This isn’t just a blogging phenomenon; you see it anywhere people interact digitally, message boards, chat rooms, MMORPG’s text messaging, etc.
The International Herald Tribune ran a story two days ago examining what causes people to react differently and say things online that they would never say to someone face to face, or even over the telephone.
Flaming has a technical name, the “online disinhibition effect,” which psychologists apply to the many ways people behave with less restraint in cyberspace.
Who knew?
In a 2004 article in the journal CyberPsychology & Behavior, John Suler, a psychologist at Rider University in Lawrenceville, New Jersey, suggested that several psychological factors lead to online disinhibition: the anonymity of a Web pseudonym; invisibility to others; the time lag between sending an e- mail message and getting feedback; the exaggerated sense of self from being alone; and the lack of any online authority figure. Dr. Suler notes that disinhibition can be either benign — when a shy person feels free to open up online — or toxic, as in flaming.
The emerging field of social neuroscience, the study of what goes on in the brains and bodies of two interacting people, offers clues into the neural mechanics behind flaming.
This work points to a design flaw inherent in the interface between the brain’s social circuitry and the online world. In face-to-face interaction, the brain reads a continual cascade of emotional signs and social cues, instantaneously using them to guide our next move so that the encounter goes well. Much of this social guidance occurs in circuitry centered on the orbitofrontal cortex, a center for empathy.
This cortex uses that social scan to help make sure that what we do next will keep the interaction on track.
Socially artful responses emerge largely in the neural chatter between the orbitofrontal cortex and emotional centers like the amygdala that generate impulsivity. But the cortex needs social information — a change in tone of voice, say — to know how to select and channel our impulses. And in e-mail there are no channels for voice, facial expression or other cues from the person who will receive what we say.

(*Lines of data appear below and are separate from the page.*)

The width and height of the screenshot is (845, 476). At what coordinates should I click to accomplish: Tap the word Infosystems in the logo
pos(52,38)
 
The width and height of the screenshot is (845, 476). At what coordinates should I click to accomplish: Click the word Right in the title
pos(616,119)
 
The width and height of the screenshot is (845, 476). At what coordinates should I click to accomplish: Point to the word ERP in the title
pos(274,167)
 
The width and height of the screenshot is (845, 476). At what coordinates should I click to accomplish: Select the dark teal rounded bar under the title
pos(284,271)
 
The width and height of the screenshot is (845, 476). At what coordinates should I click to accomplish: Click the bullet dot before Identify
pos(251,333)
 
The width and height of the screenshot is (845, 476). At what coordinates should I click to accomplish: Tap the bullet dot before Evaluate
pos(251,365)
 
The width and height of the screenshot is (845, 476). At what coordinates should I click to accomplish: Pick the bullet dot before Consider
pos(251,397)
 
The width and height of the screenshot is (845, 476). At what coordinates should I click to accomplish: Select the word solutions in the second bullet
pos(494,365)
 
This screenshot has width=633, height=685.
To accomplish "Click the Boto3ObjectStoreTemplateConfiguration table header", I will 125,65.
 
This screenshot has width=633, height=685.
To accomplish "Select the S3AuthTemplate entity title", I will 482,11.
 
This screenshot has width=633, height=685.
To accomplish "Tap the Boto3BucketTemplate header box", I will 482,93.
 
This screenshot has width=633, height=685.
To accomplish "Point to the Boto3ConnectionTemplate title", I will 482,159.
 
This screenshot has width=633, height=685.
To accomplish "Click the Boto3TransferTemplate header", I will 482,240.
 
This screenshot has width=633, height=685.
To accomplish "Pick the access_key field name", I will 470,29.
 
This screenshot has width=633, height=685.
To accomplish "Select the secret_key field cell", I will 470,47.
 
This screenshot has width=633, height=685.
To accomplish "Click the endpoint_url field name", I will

And I thought it was just pencil necked geeks feeling free to flame people and act like jerk offs because they felt safe behind their computers.
Seriously though there must be some progression from face to face interaction, to telephone conversations, to a digital communication.
Ever notice some people will say things over the telephone that they would never say in person. Even still that rarely approaches some of the vile and down right mean things people will say and do online.
HT/ Techdirt (you have to read the comments under the post). Some funny stuff. Which raises another point, a really good flame is usually pretty funny.
Anyone have a particularly great flame or flame war to share?